There was an error when using the raycaster to determine whether the target was blocked

Q1:There was an error when using the raycaster to determine whether the target was blocked.

Expect:Verify that the occlusion logic is correct

Explain:

code:

function checkTargetIsVisiable(targetModel, visibleModel) {
	
    if (!targetModel || !visibleModel || !raycaster) {
        return false;
    }

	const targetMeshlist = getMeshesUsingTraverse(targetModel);
	const visibleMeshlist = getMeshesUsingTraverse(visibleModel);

    if (targetMeshlist.length === 0 || visibleMeshlist.length === 0) {
        return false;
    }

    const targetBBox = new THREE.Box3().expandByObject(targetModel);
    const targetCenter = targetBBox.getCenter(new THREE.Vector3());
    
	//const lookat = controls.target;
	const lookat = targetCenter.clone();

    const direction = lookat.clone().sub(camera.position);
	 if (direction.lengthSq() < 0.0001) { 
        return true;
    }
	direction.normalize();
    raycaster.set(camera.position, direction);
    try {
        const intersects = raycaster.intersectObjects(
            visibleMeshlist.filter(obj => obj instanceof THREE.Object3D), 
            true
        );
		let firstIntersectsMesh = null;
        for (let i = 0; i < intersects.length; i++) {
            const intersect = intersects[i];
            if (intersect.object && intersect.object.isMesh) {
                firstIntersectsMesh = intersect.object;
                break; 
            }
        }

        if (!firstIntersectsMesh) {
            return false;
        }

        const isTargetVisible = targetMeshlist.some(mesh => mesh === firstIntersectsMesh);
        console.log(isTargetVisible ? 'visible' : 'invisible');
        return isTargetVisible;
	} catch(error){
        return false; 
	}
   
}

These types of bugs are best tracked down by debugging. You may start top to bottom inspecting the value of each variable and you had to find where things break. Or you can go bottom up starting from wrong answer and looking back why it happens.

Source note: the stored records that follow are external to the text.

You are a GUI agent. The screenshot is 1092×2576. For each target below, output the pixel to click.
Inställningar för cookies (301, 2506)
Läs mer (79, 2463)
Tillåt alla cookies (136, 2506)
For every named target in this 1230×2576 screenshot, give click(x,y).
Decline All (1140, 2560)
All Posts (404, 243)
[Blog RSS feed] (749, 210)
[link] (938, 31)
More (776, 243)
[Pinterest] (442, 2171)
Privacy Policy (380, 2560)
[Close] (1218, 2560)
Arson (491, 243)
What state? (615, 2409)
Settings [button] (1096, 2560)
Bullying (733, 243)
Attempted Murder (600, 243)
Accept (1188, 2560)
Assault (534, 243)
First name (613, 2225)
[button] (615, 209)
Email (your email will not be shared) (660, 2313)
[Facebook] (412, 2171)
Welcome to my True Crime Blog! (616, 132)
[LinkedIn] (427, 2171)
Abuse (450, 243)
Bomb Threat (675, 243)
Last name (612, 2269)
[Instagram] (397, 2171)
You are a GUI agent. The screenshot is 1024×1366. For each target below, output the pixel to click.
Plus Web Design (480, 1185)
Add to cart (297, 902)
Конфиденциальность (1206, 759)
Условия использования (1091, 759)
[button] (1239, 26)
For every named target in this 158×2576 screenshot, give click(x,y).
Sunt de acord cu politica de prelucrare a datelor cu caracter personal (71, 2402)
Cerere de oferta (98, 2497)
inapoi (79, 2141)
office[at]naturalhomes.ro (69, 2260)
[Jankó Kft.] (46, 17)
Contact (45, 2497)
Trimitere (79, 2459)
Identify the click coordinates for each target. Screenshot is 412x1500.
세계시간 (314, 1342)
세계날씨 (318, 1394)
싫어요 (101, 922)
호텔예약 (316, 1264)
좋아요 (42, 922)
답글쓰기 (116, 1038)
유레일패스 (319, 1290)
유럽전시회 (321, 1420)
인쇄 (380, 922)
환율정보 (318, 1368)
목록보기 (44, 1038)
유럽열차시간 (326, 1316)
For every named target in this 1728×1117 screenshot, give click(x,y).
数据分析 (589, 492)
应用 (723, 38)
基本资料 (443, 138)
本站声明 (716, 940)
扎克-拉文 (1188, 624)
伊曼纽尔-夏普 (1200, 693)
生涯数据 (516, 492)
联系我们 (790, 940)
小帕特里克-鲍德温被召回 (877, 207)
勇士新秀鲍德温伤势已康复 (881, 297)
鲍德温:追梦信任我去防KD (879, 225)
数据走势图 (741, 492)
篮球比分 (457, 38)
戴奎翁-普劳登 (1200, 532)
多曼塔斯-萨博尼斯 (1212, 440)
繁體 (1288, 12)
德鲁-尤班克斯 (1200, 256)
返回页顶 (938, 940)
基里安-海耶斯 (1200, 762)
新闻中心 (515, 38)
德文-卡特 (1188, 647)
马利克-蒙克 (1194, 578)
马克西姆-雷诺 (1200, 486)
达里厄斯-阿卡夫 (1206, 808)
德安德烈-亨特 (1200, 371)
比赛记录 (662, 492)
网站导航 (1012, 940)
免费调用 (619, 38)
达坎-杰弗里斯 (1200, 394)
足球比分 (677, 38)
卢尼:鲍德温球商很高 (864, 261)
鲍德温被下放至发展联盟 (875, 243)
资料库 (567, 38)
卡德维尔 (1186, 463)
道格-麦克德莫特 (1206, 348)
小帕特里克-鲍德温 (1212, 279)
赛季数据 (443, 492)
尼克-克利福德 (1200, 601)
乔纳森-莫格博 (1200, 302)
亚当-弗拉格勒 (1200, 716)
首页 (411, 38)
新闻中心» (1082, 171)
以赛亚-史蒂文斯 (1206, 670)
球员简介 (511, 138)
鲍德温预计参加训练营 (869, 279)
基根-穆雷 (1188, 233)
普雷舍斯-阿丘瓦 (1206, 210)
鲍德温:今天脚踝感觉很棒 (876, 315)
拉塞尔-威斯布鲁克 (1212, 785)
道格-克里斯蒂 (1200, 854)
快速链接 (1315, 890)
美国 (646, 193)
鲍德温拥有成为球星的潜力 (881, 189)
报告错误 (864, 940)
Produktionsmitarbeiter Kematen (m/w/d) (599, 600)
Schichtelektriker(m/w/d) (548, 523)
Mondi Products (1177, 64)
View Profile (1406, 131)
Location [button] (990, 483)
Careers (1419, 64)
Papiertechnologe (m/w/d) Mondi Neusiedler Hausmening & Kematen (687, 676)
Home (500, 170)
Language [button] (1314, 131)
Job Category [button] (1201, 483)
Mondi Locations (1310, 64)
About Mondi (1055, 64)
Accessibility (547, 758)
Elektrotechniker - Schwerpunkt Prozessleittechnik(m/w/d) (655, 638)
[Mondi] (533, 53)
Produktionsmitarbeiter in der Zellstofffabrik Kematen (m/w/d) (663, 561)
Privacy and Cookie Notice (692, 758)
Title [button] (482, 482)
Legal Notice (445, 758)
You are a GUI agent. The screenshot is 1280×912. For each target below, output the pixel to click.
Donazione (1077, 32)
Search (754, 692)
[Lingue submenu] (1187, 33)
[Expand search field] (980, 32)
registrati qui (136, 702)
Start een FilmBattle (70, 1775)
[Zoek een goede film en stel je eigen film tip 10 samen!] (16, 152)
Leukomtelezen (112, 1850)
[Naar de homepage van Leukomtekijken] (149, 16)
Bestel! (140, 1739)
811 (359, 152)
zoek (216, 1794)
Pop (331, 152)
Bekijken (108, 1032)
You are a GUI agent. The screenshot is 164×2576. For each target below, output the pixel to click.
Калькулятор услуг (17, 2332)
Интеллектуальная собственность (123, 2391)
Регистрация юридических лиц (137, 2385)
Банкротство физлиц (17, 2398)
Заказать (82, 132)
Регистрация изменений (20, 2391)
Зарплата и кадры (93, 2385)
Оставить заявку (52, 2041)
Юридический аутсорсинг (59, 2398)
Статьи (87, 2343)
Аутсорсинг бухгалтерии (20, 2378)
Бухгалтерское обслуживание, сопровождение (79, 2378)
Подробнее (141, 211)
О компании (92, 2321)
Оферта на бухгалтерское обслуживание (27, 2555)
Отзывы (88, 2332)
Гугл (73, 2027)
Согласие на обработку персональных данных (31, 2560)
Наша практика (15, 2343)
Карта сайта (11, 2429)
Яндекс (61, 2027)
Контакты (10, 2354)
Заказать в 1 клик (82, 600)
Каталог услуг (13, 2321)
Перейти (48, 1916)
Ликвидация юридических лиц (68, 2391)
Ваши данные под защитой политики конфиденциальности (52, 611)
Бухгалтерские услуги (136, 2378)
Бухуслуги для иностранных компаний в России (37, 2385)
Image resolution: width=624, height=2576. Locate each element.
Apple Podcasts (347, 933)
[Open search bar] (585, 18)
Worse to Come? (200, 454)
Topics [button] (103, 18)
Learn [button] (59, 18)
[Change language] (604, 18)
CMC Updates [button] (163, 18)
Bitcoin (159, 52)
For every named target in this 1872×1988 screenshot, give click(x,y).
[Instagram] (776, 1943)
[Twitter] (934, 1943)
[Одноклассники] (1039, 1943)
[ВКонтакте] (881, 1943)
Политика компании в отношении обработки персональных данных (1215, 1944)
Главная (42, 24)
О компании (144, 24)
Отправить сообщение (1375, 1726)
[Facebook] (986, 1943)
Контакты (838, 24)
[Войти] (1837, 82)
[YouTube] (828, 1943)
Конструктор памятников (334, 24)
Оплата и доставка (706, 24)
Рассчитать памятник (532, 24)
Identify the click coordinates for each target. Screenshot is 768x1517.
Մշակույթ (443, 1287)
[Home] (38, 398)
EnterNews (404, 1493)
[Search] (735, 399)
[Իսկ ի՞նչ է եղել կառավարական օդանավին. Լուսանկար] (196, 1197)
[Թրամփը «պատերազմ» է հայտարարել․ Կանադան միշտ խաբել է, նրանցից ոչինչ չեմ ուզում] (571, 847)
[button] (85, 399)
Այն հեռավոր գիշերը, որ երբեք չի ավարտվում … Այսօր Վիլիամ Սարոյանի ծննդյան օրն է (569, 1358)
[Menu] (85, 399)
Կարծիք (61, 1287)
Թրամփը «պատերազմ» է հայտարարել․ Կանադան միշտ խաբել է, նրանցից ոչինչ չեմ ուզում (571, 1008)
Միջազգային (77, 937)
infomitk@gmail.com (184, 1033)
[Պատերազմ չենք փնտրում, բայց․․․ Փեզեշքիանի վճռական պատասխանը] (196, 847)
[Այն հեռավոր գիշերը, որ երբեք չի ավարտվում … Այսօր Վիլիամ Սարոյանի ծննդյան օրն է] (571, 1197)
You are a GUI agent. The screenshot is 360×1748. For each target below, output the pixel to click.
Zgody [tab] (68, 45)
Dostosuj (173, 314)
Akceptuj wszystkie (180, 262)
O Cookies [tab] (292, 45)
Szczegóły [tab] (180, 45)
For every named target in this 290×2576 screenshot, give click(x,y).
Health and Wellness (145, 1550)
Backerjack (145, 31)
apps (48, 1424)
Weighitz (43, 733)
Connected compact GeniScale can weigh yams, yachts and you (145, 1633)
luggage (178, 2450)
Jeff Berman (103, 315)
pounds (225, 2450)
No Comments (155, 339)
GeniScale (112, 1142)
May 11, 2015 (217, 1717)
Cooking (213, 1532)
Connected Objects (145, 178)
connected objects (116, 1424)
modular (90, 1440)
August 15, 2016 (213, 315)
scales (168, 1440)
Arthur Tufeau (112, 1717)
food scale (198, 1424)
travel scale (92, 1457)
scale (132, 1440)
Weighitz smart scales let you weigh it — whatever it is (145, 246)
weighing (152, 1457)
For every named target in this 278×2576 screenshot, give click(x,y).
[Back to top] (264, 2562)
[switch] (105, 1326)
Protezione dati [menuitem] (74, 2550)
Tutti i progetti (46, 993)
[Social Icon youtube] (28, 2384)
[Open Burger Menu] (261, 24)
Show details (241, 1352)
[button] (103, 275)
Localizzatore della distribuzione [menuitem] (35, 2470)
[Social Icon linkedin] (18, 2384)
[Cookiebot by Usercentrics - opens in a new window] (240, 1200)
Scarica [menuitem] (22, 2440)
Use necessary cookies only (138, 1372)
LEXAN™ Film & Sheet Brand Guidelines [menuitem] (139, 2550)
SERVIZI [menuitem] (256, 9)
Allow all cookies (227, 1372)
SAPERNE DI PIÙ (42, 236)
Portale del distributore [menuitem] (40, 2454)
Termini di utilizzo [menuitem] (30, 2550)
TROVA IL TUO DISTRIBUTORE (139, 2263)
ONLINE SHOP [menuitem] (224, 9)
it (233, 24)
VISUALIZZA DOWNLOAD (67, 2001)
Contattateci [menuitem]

By just looking at the source, only one thing comes to mind - you raycast against the visible meshes, so if there are hits, they are for objects in the visibles. But the final result you check whether the intersection is a member of the targets. This could possibly return true only if you raycast through an object that belongs to both groups - visibles and targets. I have no idea what do these group contain and whether targets are part of visible.

Would this also work for you case if you simplify the check - you cast a ray to your target and get the closest object (hit at index 0). If it belongs to the target, then assume the target is visible.